And now this man here, standing, sitting, squatting, lying, for ten, twelve, fourteen hours a day, doing nothing, absolutely nothing! He was stealing God’s sweet time! What was the matter with him? He slept well, he ate with a healthy appetite, he wanted for nothing, but he refused to work! Once her patience snapped, and she said irritably: “If only you wouldn’t always whistle that same tune, Enno! It’s six or eight hours now you’ve been whistling:
Bedtime now for little girls…”

He laughed sheepishly. “Does my whistling bother you? Well, I know some other tunes. Shall I whistle the Horst Wessel song instead?”
*
And he began:
Raise high the flag! The ranks in strict formation

Without a word she went back to the shop. This time she wasn’t just annoyed with him, she was seriously offended.

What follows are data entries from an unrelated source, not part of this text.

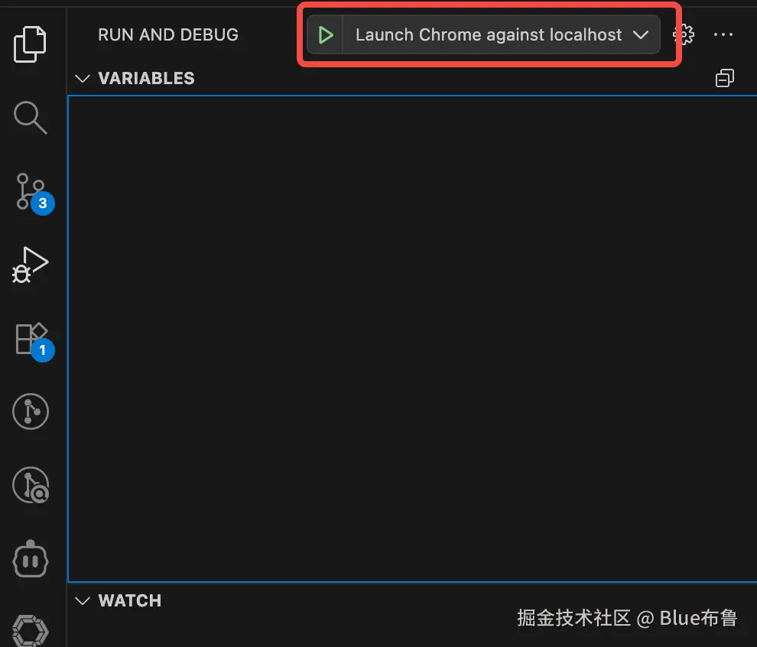Open Source Control with badge 3
757x647 pixels.
pos(33,193)
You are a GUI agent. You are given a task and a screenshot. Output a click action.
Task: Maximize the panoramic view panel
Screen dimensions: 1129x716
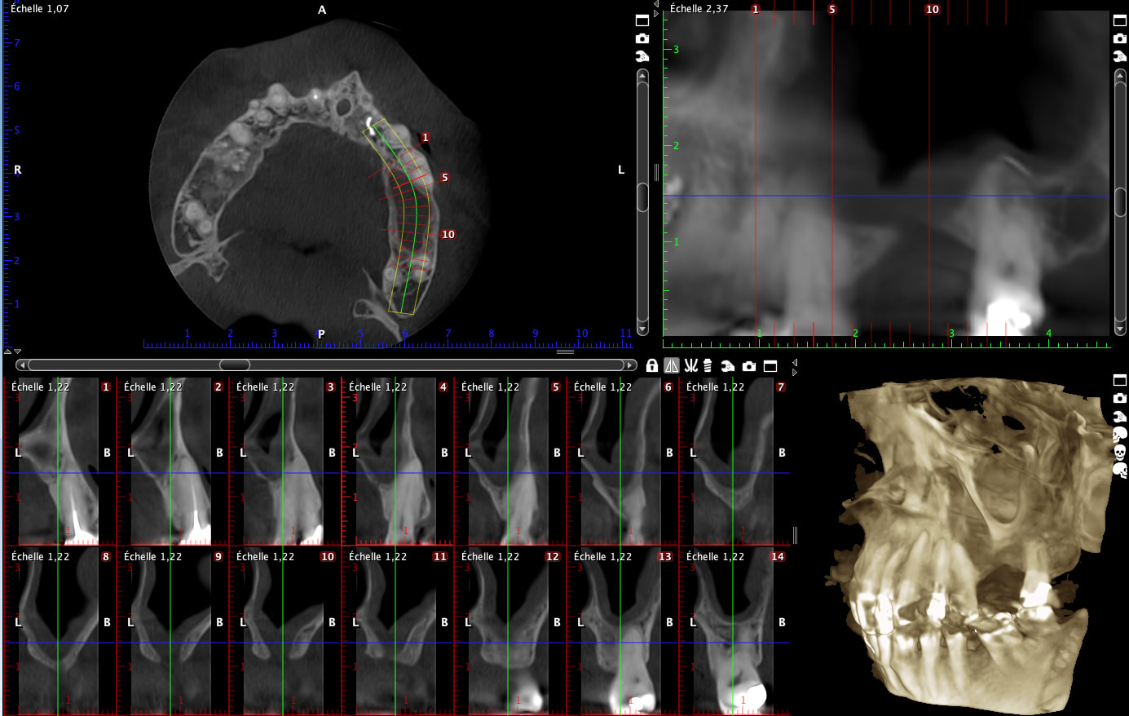pos(1120,20)
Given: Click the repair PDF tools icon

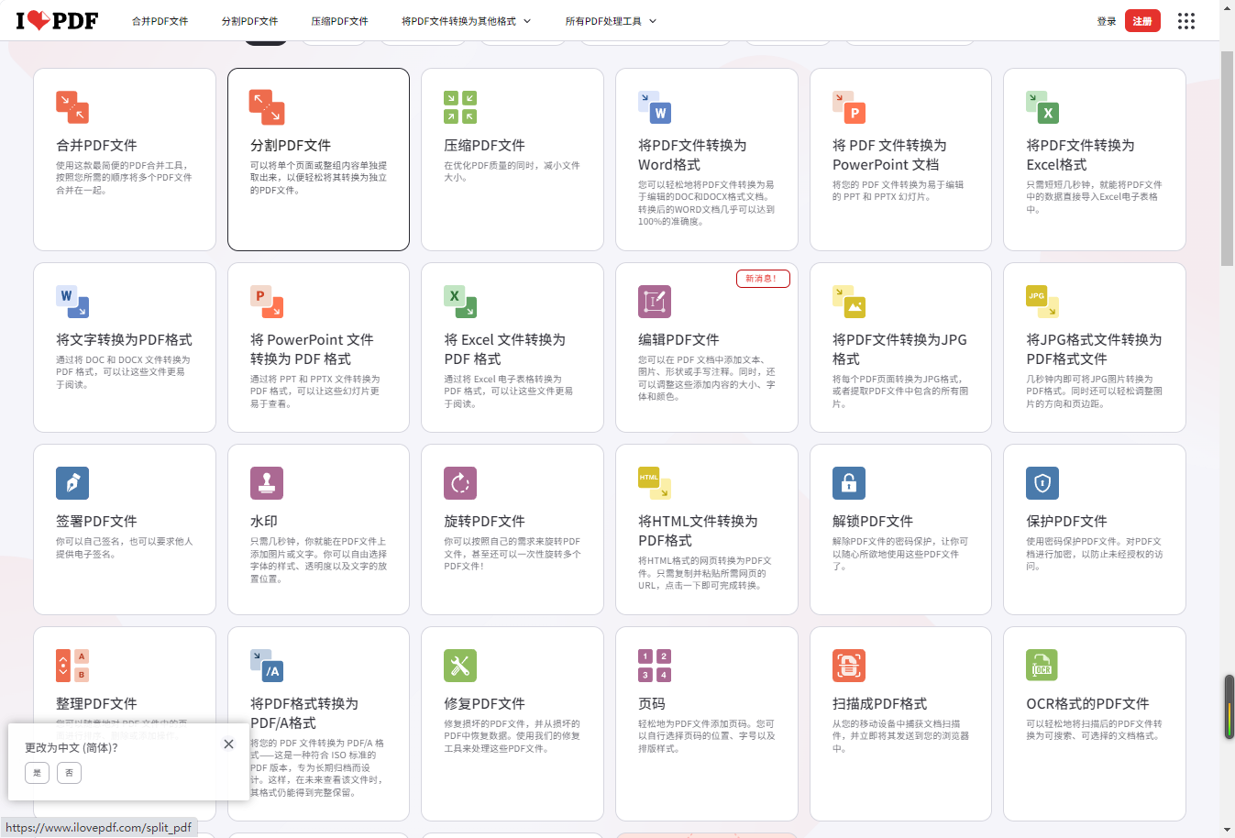Looking at the screenshot, I should [460, 666].

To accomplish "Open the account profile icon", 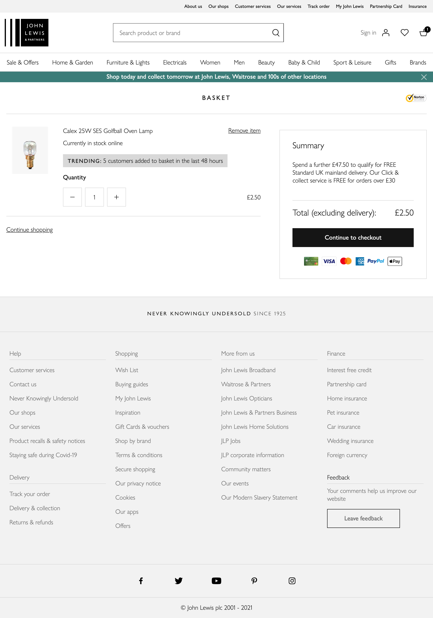I will 386,33.
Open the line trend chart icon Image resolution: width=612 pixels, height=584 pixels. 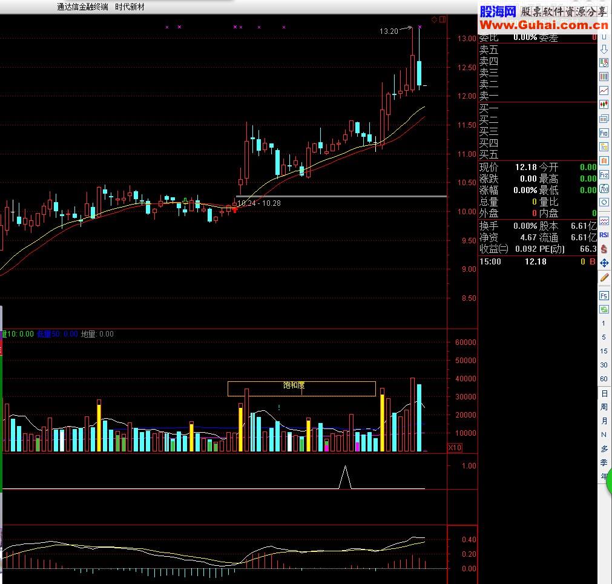[604, 91]

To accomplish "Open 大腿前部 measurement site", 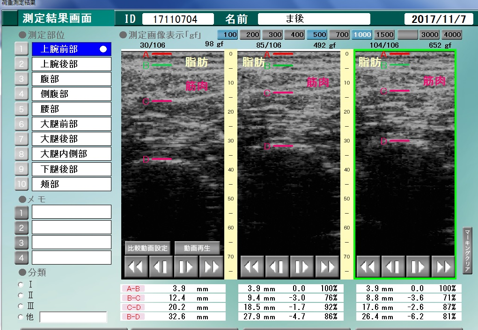I will (71, 124).
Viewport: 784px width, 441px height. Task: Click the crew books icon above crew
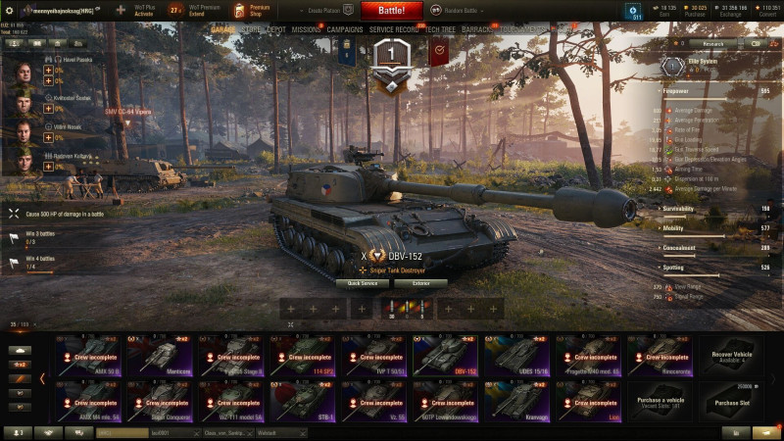pos(37,43)
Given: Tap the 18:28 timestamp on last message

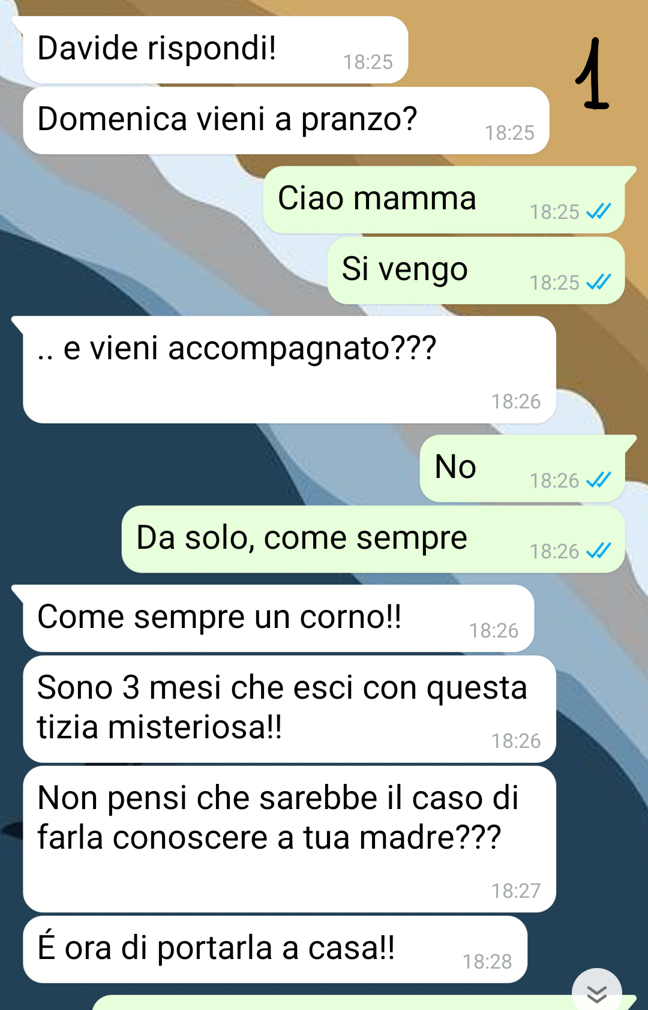Looking at the screenshot, I should point(487,961).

It passed. She didn’t bear grudges, and besides, he too had noticed that he had overstepped the mark, and so he surprised her by fixing the lamp over the bed. Yes, he could do things like that too; if it suited him, he was deft enough, but usually it didn’t suit him.

The period of his banishment to the parlor soon came to an end. Hetty convinced herself that there were no spies prowling around outside, and Enno was permitted to help out in the shop again. He still wasn’t allowed out on the street, as there was always a chance he might run into someone who knew him. But helping out in the shop was all right, and he turned out to be useful and deft. She noticed that working for long periods at some repetitive task tired him out, so she took care to offer him plenty of variety.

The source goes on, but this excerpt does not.